One of the things I've been doing a hell of a lot lately is gathering data during this whole pandemic scenario we are living in. There is a huge demand for data requests from interested parties and I'm more than happy to supply all of it!

In doing this though, I've had a couple of things pop up where I was thinking "hmm how can I improve that, or make that easier?" I love being in that scenario where I'm curious and thirsty to learn something!

So I've got a huge raw data file filled with all kinds of measures and metrics but the people I work with want that cleaned up and much easier to look at. How can I do that? Well, grouping data and adding colors are very easy ways to perform these actions!

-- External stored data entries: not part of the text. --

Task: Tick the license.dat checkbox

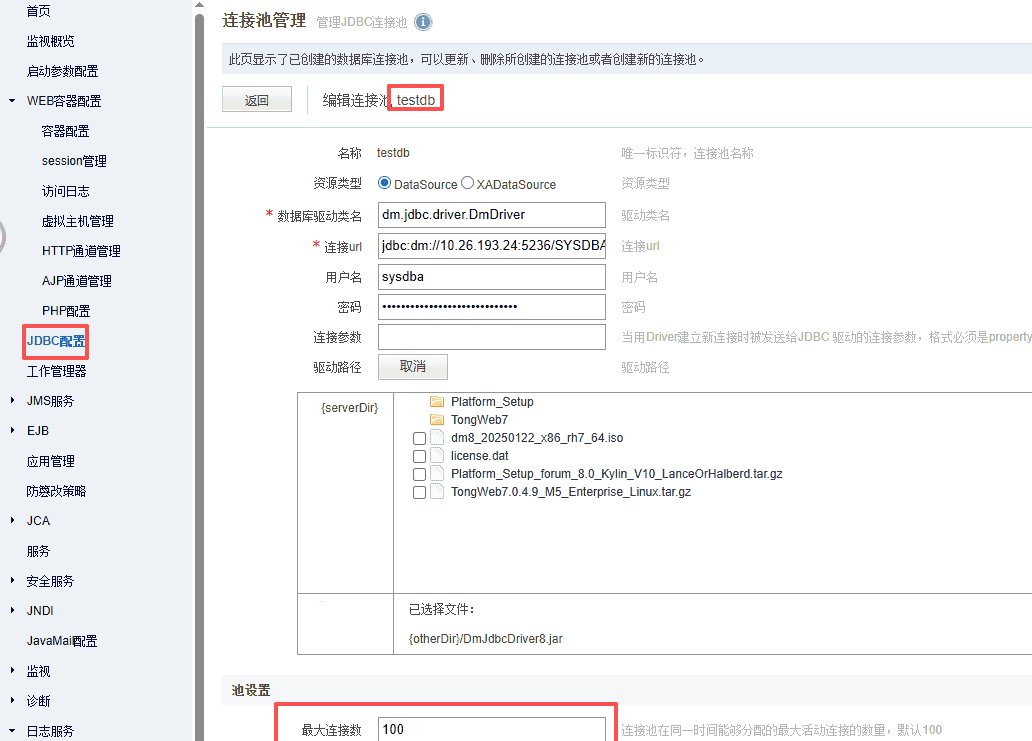Action: (419, 457)
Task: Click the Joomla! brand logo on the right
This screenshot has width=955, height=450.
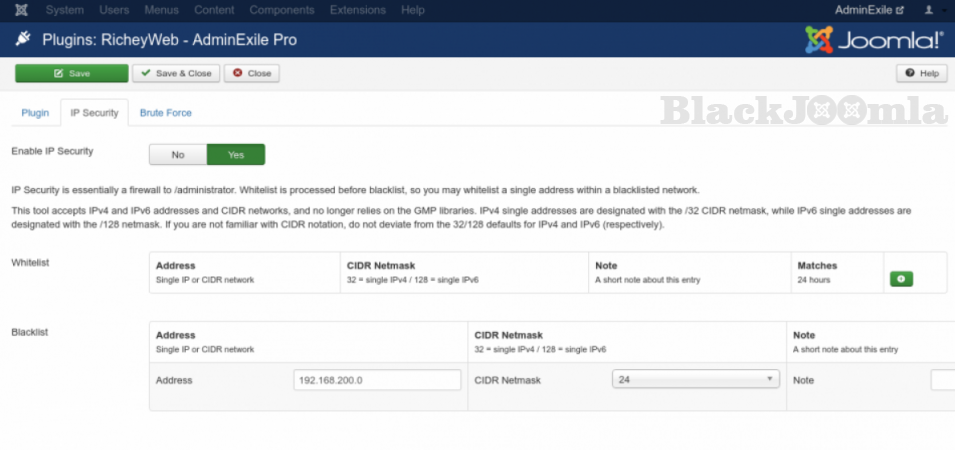Action: pyautogui.click(x=874, y=40)
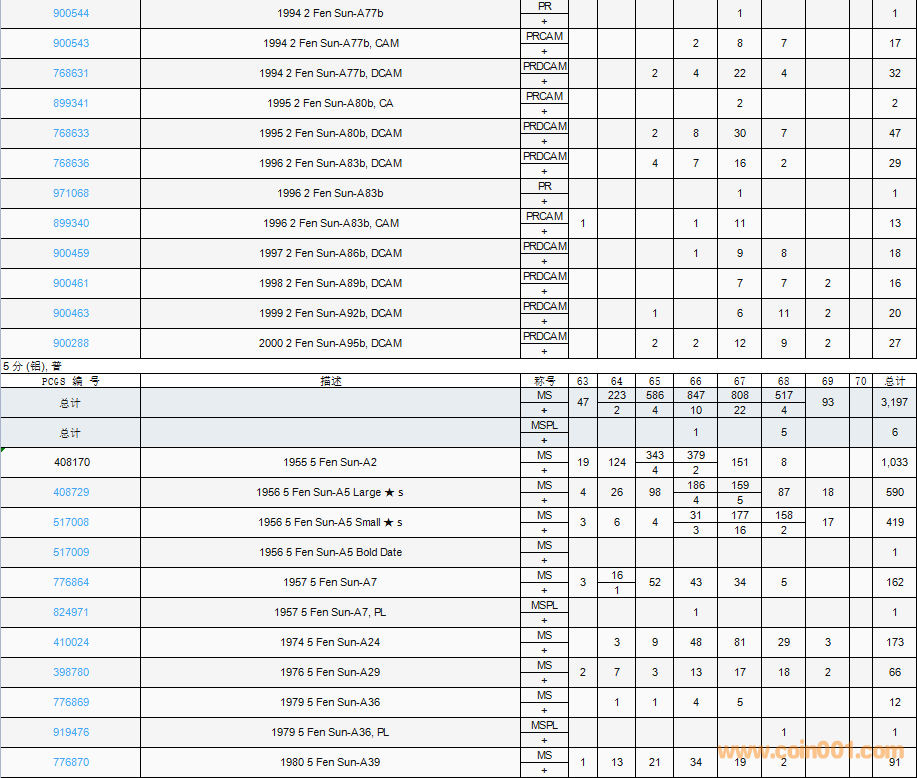The image size is (917, 778).
Task: Follow link 824971 for 1957 PL coin
Action: 71,612
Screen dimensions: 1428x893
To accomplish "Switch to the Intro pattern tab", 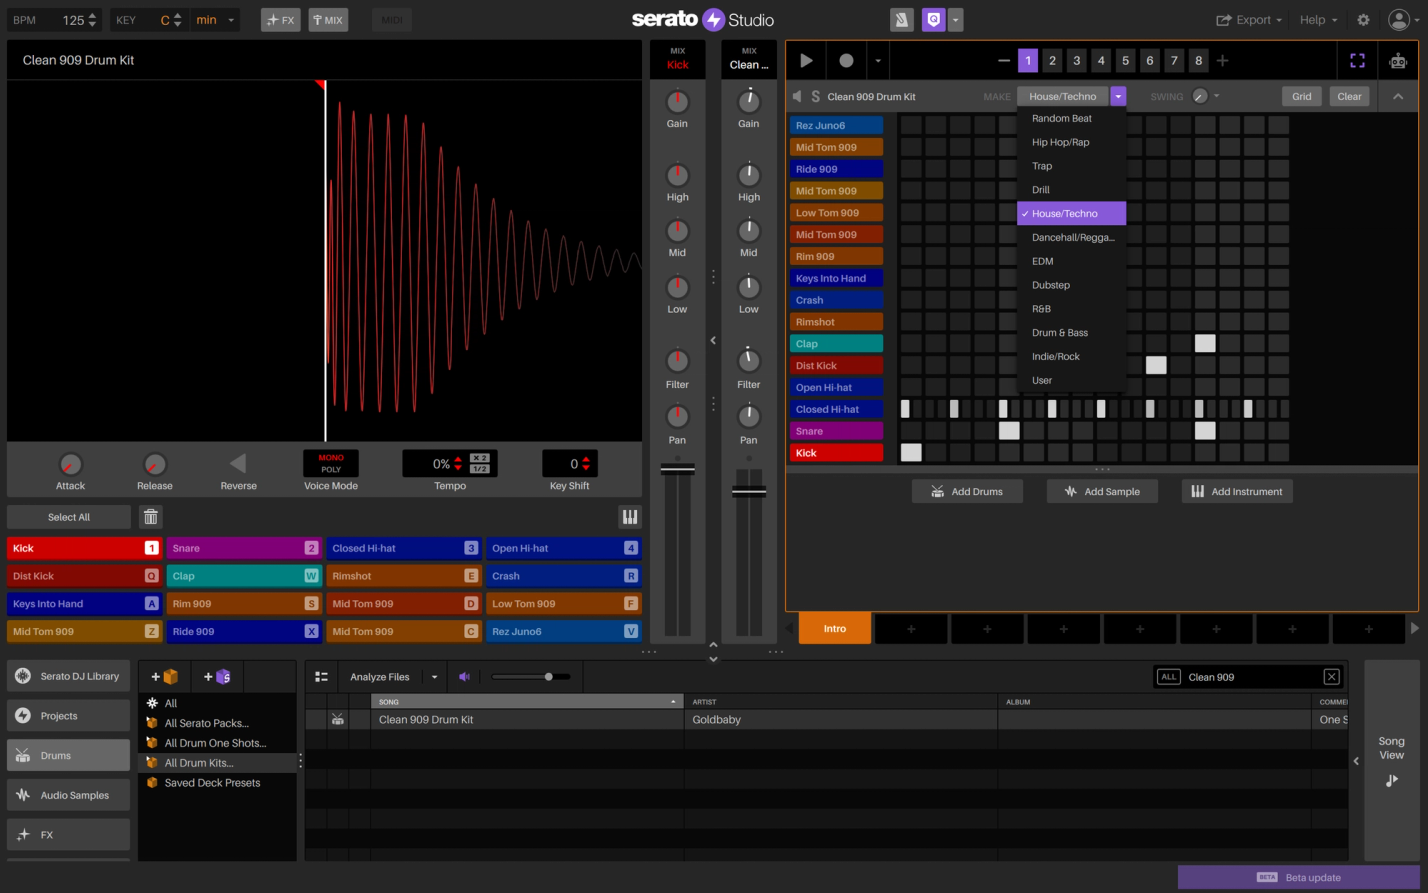I will 834,628.
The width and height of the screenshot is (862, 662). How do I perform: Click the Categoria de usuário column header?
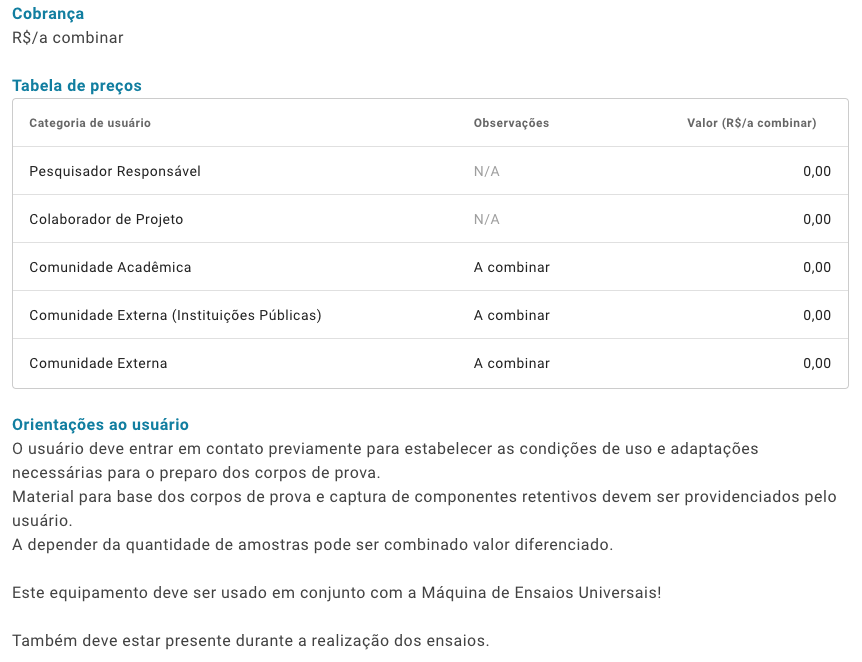pyautogui.click(x=90, y=123)
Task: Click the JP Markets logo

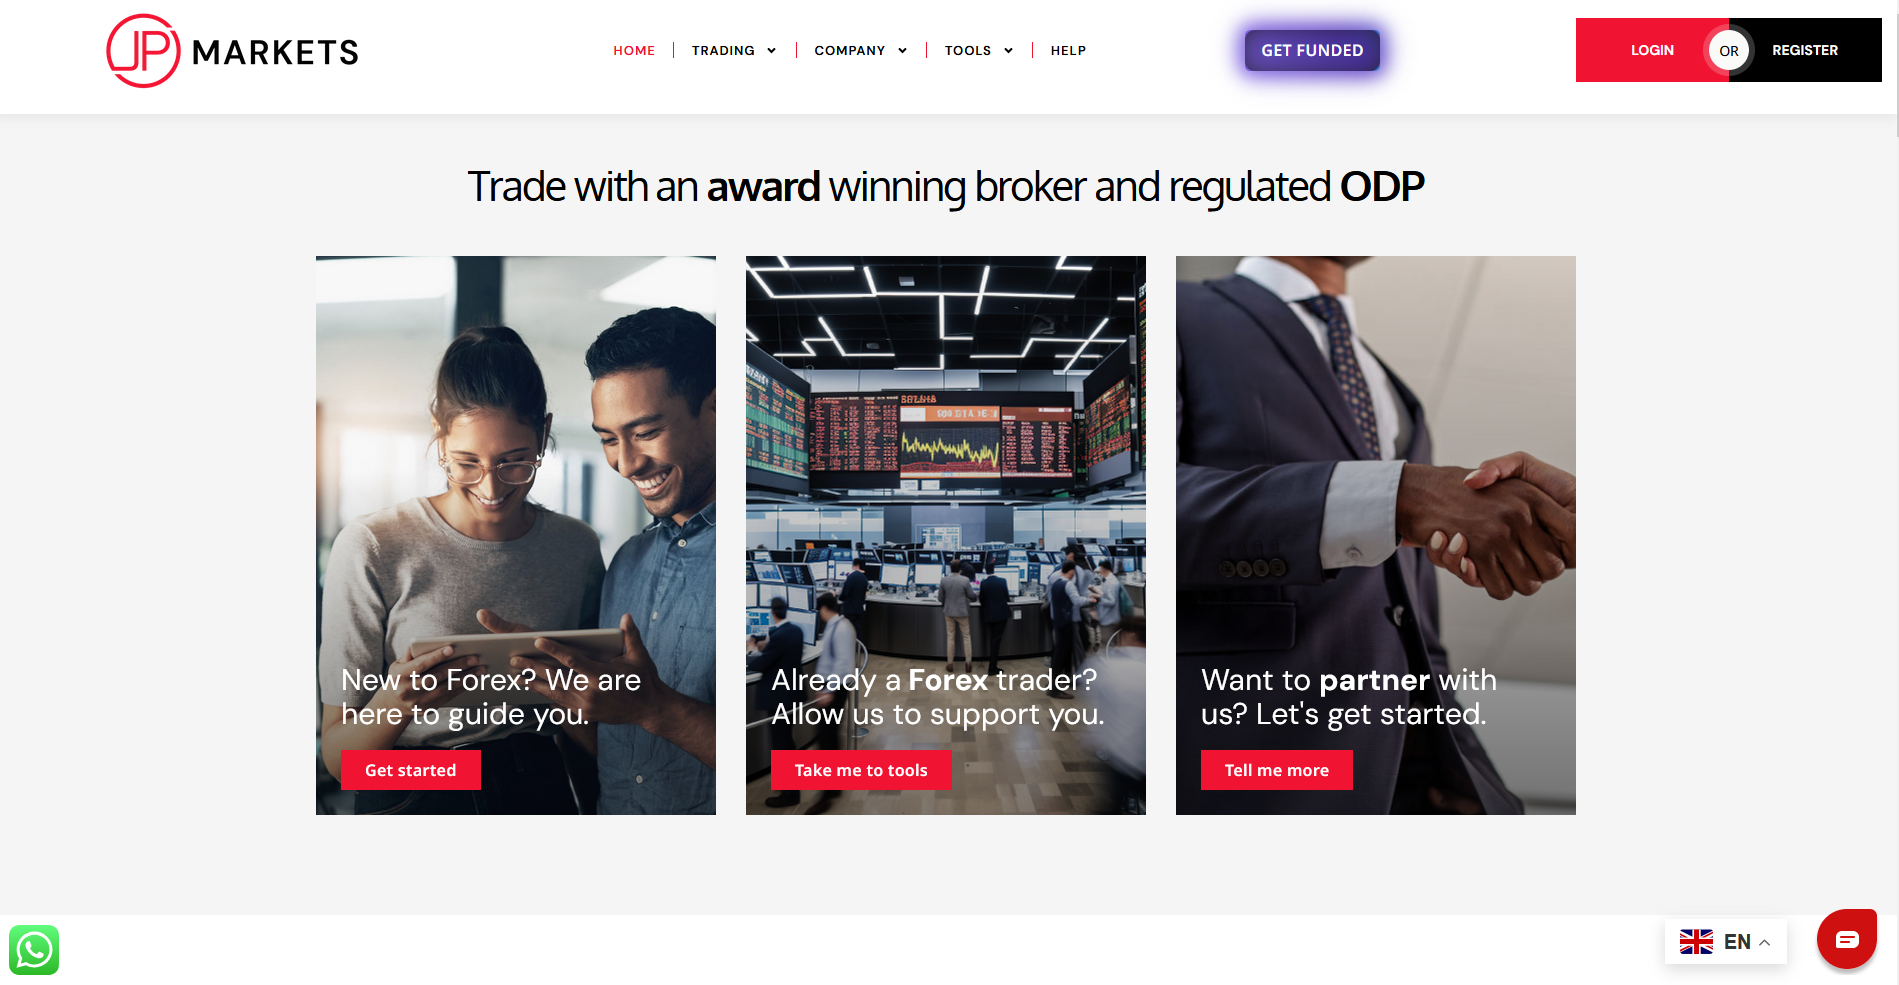Action: pos(232,51)
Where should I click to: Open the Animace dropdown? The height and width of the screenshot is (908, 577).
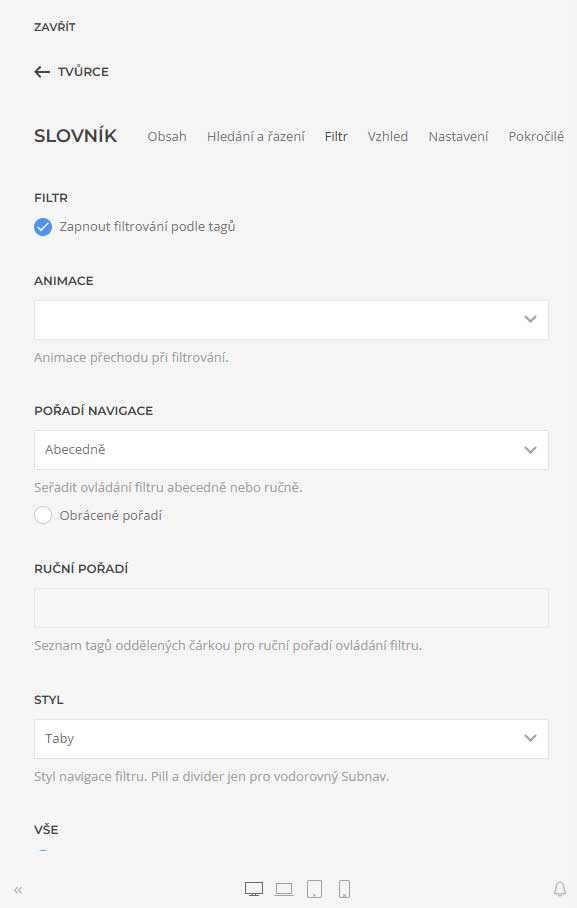pos(291,320)
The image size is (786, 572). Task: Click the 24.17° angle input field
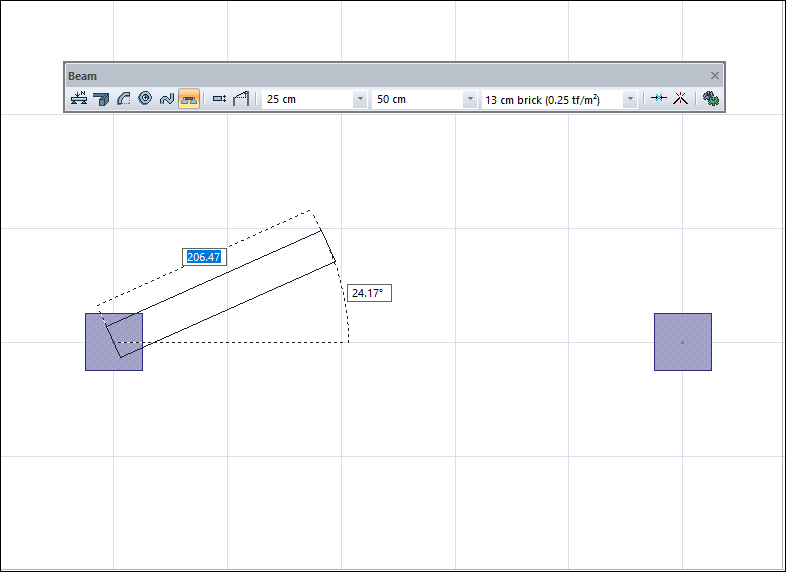tap(369, 294)
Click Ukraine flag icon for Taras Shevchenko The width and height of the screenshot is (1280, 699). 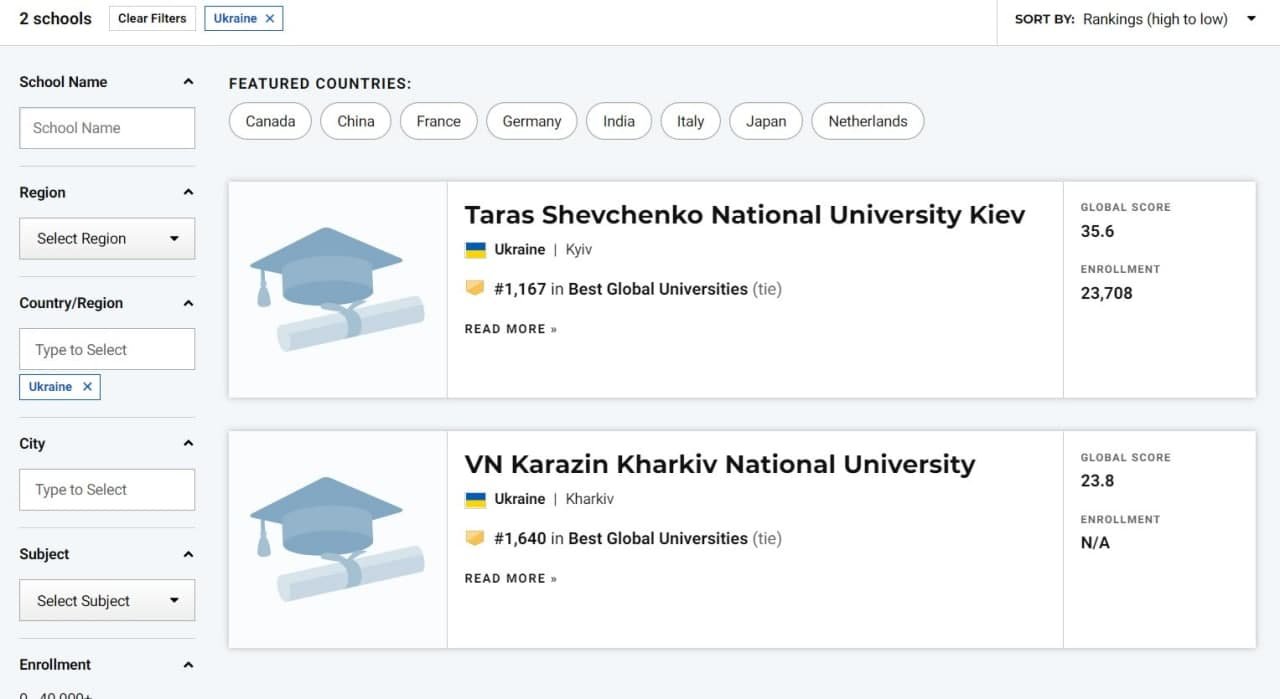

Below is a small chunk of very finessed data but it gets the point across of what I'm looking at doing.

excel 2.JPG

So I have a set of values in column A that are mostly unique but not always and then I have dates. Column B is schedule date and column C is cancelled date, if it exists. Alright so that I had an understanding, I needed to kind of just visually orient myself to the data and what I was looking to accomplish based on the feedback.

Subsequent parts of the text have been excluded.